Directions: Could you count the lines in the data that contain "window"? Reply with the number only.
══ Supplied records
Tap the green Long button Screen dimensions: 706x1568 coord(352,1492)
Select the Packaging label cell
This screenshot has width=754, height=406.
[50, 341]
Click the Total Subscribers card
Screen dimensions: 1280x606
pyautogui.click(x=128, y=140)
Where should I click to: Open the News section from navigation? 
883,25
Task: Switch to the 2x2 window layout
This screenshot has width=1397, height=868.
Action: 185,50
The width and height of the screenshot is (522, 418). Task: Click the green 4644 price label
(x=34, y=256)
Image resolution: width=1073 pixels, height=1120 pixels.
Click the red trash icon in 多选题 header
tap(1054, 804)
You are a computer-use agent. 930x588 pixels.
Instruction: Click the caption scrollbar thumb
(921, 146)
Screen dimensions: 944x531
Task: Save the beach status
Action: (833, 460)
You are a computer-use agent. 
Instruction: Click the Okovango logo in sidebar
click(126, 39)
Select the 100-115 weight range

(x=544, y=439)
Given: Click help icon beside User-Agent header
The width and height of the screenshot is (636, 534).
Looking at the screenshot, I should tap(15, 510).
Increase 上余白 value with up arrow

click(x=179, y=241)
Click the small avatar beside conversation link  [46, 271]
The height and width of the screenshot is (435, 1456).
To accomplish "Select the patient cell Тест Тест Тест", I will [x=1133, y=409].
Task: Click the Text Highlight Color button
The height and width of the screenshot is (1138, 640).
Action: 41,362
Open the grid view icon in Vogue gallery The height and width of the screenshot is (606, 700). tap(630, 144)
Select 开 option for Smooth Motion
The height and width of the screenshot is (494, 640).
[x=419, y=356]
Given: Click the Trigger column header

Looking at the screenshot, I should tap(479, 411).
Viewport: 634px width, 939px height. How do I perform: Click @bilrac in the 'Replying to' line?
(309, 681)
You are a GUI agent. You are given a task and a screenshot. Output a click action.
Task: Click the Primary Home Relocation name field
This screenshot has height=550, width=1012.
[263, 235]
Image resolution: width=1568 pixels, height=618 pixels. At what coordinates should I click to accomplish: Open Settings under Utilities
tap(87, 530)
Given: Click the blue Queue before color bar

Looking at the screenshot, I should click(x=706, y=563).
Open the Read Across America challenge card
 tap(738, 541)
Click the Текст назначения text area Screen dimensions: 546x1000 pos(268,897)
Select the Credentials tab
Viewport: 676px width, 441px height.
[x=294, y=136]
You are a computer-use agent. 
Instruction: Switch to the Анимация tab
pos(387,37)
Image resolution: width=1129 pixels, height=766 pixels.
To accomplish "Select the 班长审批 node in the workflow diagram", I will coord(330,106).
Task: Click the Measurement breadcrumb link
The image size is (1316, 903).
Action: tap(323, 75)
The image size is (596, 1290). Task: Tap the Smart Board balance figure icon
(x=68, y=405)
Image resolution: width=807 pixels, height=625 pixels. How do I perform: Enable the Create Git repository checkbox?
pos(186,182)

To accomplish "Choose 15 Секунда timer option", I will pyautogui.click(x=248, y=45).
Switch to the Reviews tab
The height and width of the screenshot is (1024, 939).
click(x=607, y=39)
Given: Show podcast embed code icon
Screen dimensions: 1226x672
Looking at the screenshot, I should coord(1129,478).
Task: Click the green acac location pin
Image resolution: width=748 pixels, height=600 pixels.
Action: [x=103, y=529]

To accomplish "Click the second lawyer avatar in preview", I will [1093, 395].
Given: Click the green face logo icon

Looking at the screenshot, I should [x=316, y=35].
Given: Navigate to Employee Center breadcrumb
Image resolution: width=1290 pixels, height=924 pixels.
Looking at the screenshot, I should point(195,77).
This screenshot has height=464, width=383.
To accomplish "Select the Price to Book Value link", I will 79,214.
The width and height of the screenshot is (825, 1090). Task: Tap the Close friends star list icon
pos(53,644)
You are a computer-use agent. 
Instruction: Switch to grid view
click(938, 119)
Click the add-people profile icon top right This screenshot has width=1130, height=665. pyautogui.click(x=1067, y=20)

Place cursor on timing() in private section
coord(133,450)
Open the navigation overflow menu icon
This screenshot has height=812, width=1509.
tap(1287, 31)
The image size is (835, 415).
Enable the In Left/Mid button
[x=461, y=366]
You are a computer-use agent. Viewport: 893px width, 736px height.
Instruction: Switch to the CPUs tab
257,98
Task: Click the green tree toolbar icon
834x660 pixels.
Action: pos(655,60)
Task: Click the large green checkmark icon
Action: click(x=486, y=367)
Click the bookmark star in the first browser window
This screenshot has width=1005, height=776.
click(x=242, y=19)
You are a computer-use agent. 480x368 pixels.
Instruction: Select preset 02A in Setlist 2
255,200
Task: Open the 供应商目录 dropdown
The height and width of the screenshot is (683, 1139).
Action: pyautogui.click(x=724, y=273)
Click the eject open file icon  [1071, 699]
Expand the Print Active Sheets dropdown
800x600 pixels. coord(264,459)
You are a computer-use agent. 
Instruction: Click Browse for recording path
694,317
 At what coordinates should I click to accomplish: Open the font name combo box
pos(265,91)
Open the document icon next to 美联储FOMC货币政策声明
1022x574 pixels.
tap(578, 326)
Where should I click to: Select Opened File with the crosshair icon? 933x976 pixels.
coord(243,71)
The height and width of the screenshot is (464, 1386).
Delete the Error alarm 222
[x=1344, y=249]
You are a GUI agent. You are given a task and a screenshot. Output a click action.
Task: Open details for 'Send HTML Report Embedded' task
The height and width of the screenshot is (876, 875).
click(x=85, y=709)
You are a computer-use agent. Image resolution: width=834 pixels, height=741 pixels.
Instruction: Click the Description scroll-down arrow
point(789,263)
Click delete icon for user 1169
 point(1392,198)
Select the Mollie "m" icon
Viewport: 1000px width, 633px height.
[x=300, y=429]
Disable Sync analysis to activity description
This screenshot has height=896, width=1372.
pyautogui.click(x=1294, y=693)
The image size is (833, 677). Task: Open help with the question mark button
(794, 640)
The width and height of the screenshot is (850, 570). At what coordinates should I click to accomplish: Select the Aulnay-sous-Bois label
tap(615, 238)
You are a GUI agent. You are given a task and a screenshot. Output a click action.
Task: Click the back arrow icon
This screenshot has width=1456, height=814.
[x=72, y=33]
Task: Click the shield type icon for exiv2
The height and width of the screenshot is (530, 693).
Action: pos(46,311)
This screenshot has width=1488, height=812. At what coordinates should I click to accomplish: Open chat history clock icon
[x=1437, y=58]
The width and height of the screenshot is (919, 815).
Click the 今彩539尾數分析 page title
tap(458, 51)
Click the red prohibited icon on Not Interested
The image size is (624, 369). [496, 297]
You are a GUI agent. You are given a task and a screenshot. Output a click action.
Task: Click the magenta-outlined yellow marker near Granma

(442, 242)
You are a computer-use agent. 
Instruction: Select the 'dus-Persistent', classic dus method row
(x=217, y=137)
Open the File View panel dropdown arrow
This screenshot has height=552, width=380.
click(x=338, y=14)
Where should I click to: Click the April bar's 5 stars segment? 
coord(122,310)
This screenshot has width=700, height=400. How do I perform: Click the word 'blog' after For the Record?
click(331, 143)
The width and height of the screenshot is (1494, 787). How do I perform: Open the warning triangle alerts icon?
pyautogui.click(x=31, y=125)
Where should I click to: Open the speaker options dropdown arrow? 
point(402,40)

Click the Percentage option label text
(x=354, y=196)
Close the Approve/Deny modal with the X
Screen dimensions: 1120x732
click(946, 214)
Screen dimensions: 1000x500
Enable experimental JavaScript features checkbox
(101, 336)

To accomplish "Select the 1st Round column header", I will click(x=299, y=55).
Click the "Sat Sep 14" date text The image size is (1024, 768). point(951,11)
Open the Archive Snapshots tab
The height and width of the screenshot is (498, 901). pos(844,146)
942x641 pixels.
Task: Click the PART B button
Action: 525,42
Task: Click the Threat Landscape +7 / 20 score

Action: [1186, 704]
════
Task result: 2